A full house at the city's ER had patients and staff expressing concerns over wait times and examination spaces Monday.

A full house at the city's ER had patients and staff expressing concerns over wait times and examination spaces Monday.

Emergency room doctor Daryl Leiski said he strongly recommends patients go to their family doctor or a walk-in clinic for basic health needs instead of turning to the Prince George ER. He was concerned over the level of care he and the emergency team at University Hospital of Northern B.C. could provide, even to those with

serious health needs.

"There are no emergency patient beds in emerge," he said. "It is completely full with admitted patients. ER is functioning as a ward. Emerge nurses' skills are being used instead as ward nurses. Areas where we'd normally see to acutely ill patients are closed because they are full of admitted patients."

He said exams were being done for serious health issues in improvised spaces, in the hallway and in the waiting room itself, which was backed up for hours.

"The hospital is very full overall," said Northern Health spokesman Steve Raper. Raper agreed that ER overcrowding was happening Monday, and it is commonly at or near capacity on other occasions.

Raper said the onset of flu season could make the crowding worse.

Contingency plans exist to bring in extra staff if areas at the hospital become overburdened, Rapier said.

He concurred with Leiski that so-called "sniffles, bumps and bruises" medical issues be taken to a family doctor or walk-in clinic first.

"There is no silver bullet solution to this, no single thing that will fix this problem," said Raper.

"We are not the only jurisdiction dealing with ER overcrowding, it is systemic right now, so we are working in a lot of fields to ease that. There is definitely an issue, so we are boiling down a lot of different parts of the system, especially at the front end - public health, healthy living, preventive measure, and so on - to ease the traffic and keep people from needing ER at all, and that is to the benefit of everyone.

He added, "The work the Prince George Division of Family Practice [a coalition of doctors forwarding a number of new patient-care initiatives] is doing is hopefully going to alleviate some of that."

Long-term plans are of little comfort to the lineups in need on Monday, said Leiski. He said at 9 a.m. there were two who needed attention but by 11 a.m. there were 20 knocking on the ER door, and there was no room back at 9 a.m.
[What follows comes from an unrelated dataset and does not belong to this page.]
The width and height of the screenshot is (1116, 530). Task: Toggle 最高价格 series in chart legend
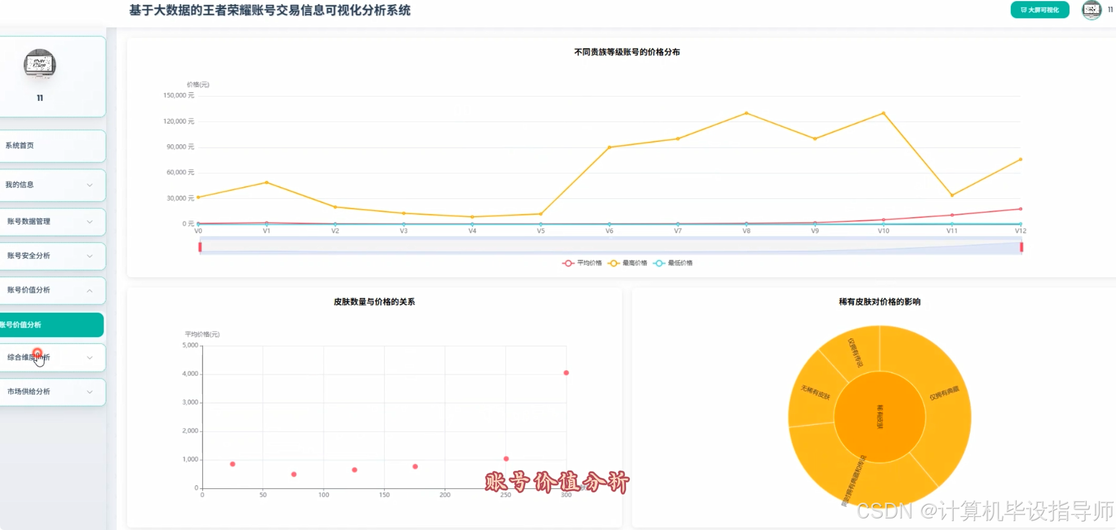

"The space where we normally see minor-issue patients has been unavailable for months. It's been open one day in seven for the past several months," he said. "We are becoming a holding tank for non-emergency patients from other parts of the hospital and now, people coming in to ER have to be aware that there will be extremely long waits except for the most serious cases."

The ER is staffed by two to three doctors at a time, usually, and about six nurses.